Reading passage:

Physicians and regular people commonly make errors of declaring people dead who are not. Sometimes the dead may be having tonic immobility or other unexplained flaccidity/loss of tone of their muscles and their pulse may not even be detected or may be absent for a while, thus prompting their being qualified as dead. Many a time, those deemed dead recover. Many times false deaths calls are made after head trauma which leads to an unconscious state. People declared dead have recovered several days later in morgues. The highly intimate bathing practice ahead of an undelayed burial with the highly personal relationship with the dead during the bath helps to give the ‘dead’ or as it may be, false dead a chance at life. The camphor helps get blood flowing and cooling and warming the body, is very potent in jolting them back up.

A 72 year old women in India declared medically dead after she hit her head was found to ‘come back to life’ during her burial rituals. Quoting the Times of India from 2012, “When some women were performing the ritual of bathing the ‘dead body’, they realized she was breathing.”

Your instructions: Could you carry on the passage about people wrongly declared dead, starting after its final sentence?

Dataset extract:
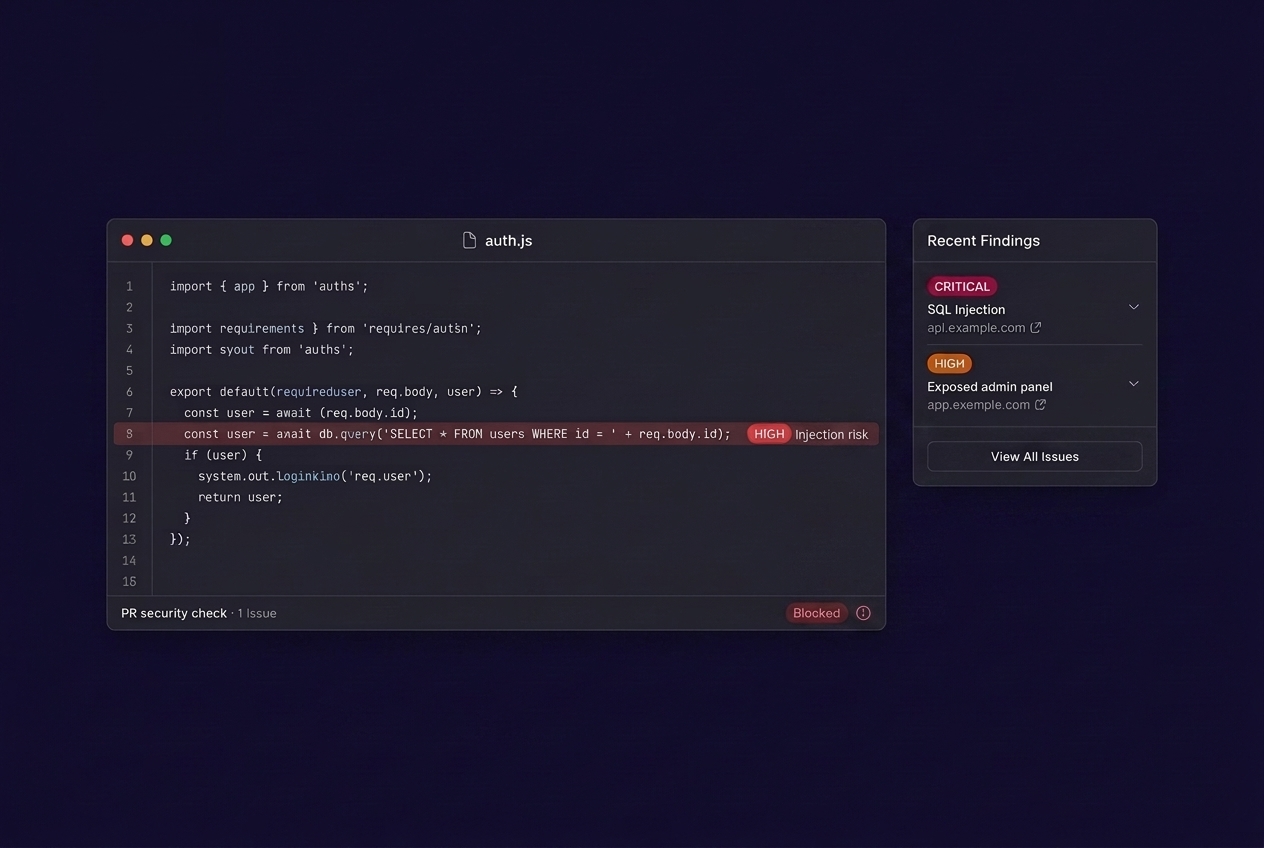Viewport: 1264px width, 848px height.
Task: Expand the Exposed admin panel finding
Action: point(1134,383)

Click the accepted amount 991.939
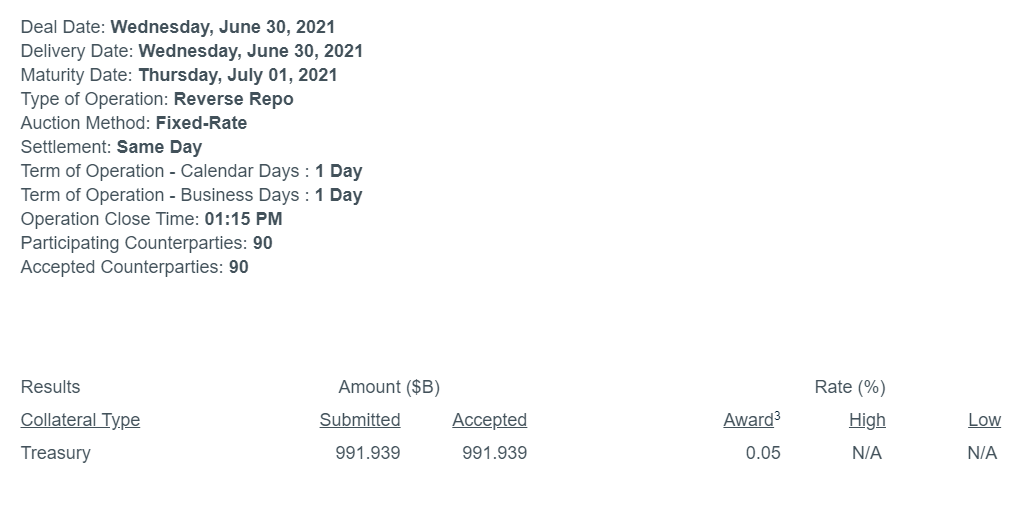494,453
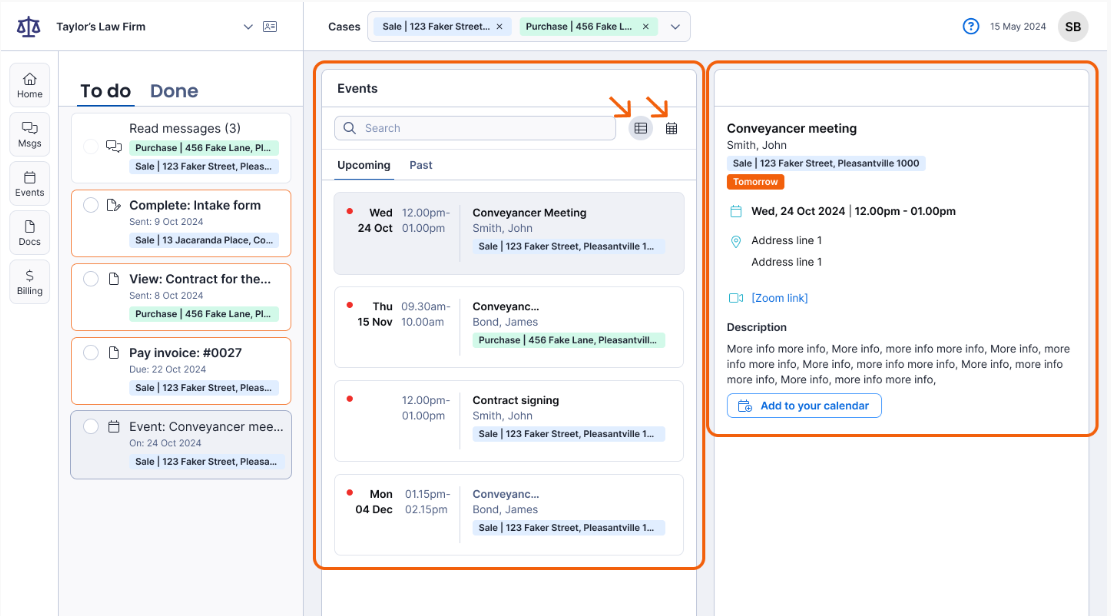The width and height of the screenshot is (1111, 616).
Task: Expand Taylor's Law Firm dropdown
Action: pos(248,27)
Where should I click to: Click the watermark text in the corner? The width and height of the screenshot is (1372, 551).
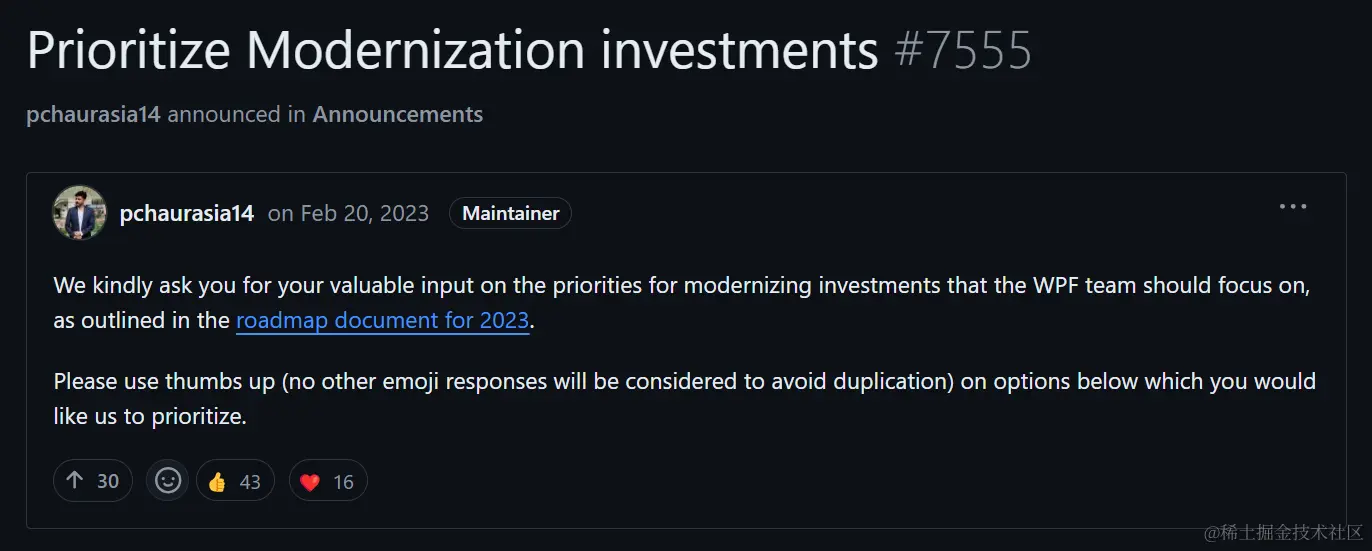coord(1283,532)
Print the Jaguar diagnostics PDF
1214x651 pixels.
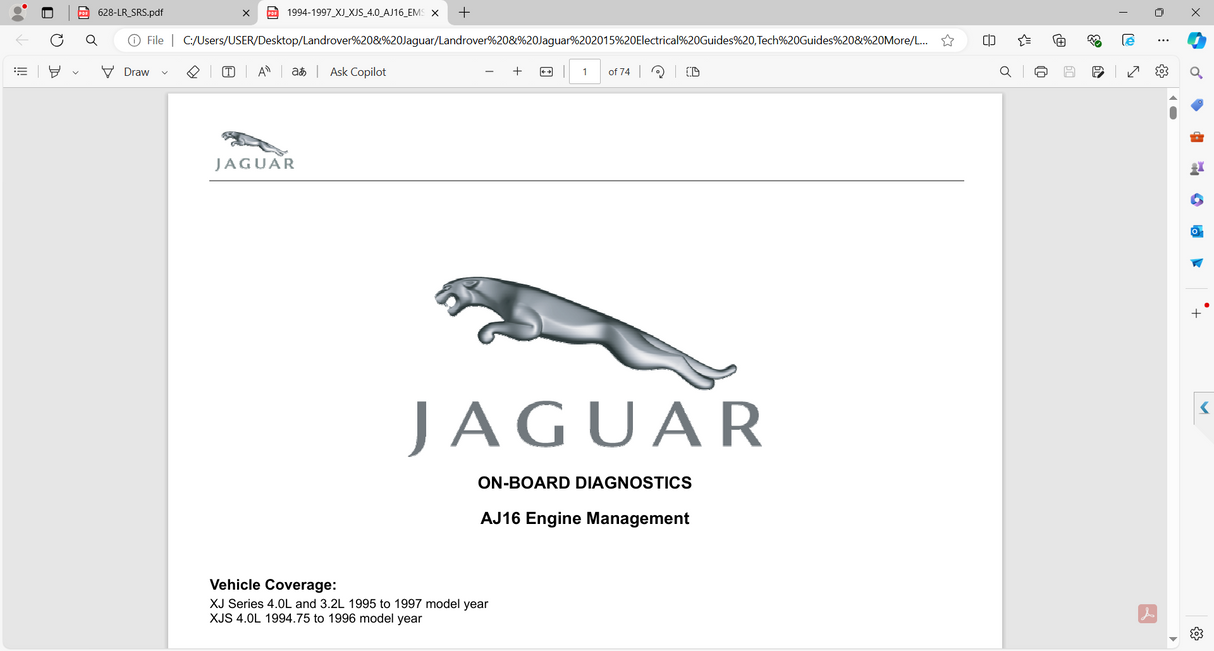coord(1040,71)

Result of the exercise:
In September of last year, also in India at a Muslim charity burial preparation home, the Dawn reports that “a middle-aged woman (Mrs Manzoora) believed to be dead woke up at the Edhi morgue on Monday when she was being given the ritual bath prior to her burial, family and charity officials said.”

Thus whenever we are in a position of determining what happens to a dead person in our ward or when we are to make suggestions to others on such medical and spiritual affairs, it is important we apply our best judgment and promote best medical and religious ethics, whatever our religion my be.

We would not wish to violate the dead or bury the living.